When we examine market commentary, we encounter explanation-shaped holes rather than genuine knowledge. Consider how analysts retrofit narratives to market movements: "Stocks fell today due to inflation concerns" could easily become "Stocks rose today as investors shrugged off inflation data." These explanations can accommodate any outcome without modification to their core premises… a telltale sign of explanatory emptiness.
The key insight is that explanatory power comes not from being able to predict specific outcomes (which is impossible due to the unpredictability of future knowledge creation), but from identifying structural features that constrain the space of possible outcomes in meaningful ways. A company with genuine competitive advantages has created knowledge that is difficult for competitors to replicate through trivial variations of existing approaches.
Seeking universal formulas for investment success fundamentally misunderstands the nature of markets and financial systems. The quest for deterministic patterns... whether through P/E ratios, growth metrics, or historical performance, represents what we might call "bad philosophy" in the realm of investing. This pattern-seeking behavior fundamentally misunderstands how knowledge advances and how value is created in markets.
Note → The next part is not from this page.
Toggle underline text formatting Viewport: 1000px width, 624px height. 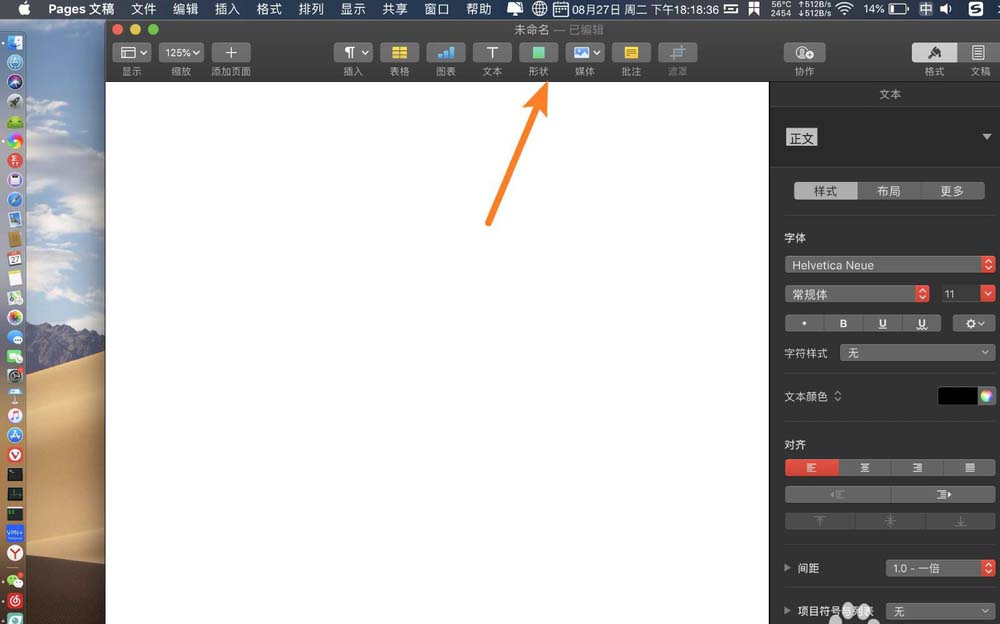882,323
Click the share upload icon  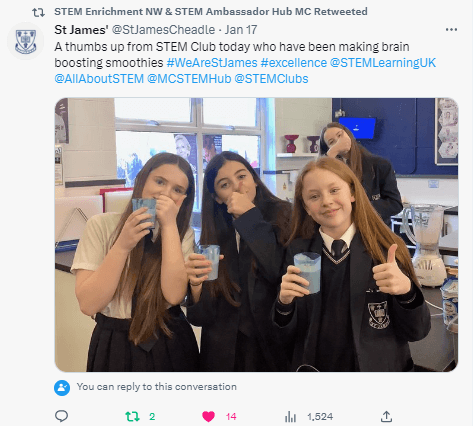pos(386,416)
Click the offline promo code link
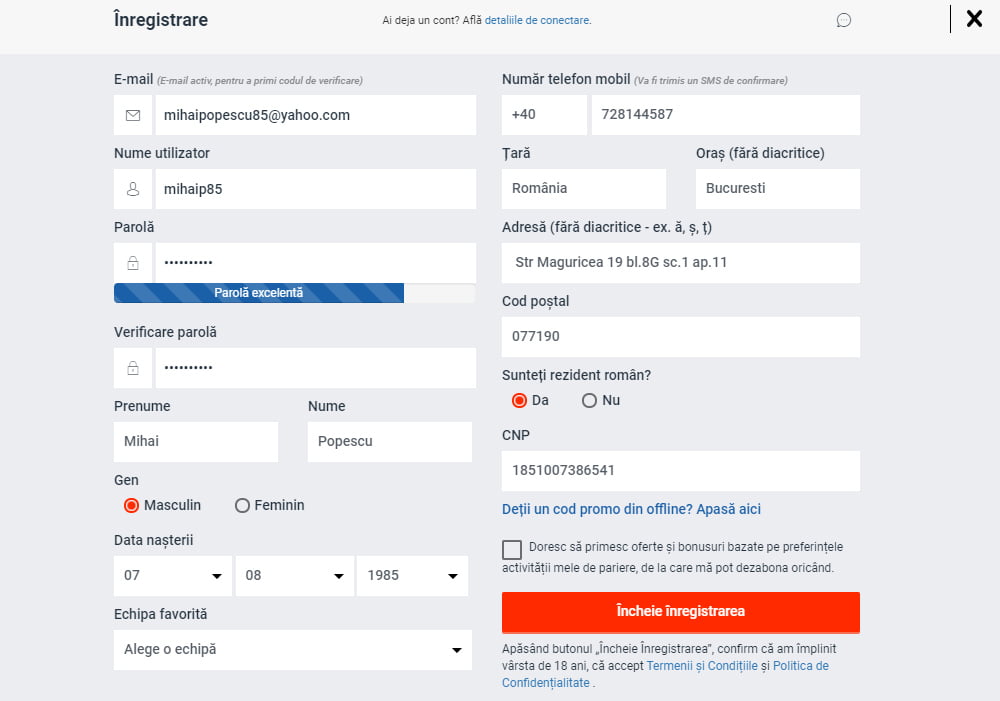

Markets aren't mechanical systems that follow rigid laws like planetary orbits. They're complex adaptive systems composed of humans creating and solving problems in open-ended ways. This explains why the top performers of one decade rarely maintain their status in the next... they aren't following universal laws of outperformance, but rather temporarily benefiting from specific explanatory advantages that eventually become obsolete or widely understood. Markets are complex adaptive systems where participants constantly create new knowledge and solutions to problems. This ongoing creation of knowledge makes purely inductive approaches inherently limited. The top performers of the past decade have no special likelihood of outperforming in the next, precisely because outperformance isn't about repeating past patterns… it's about creating new knowledge that solves evolving problems.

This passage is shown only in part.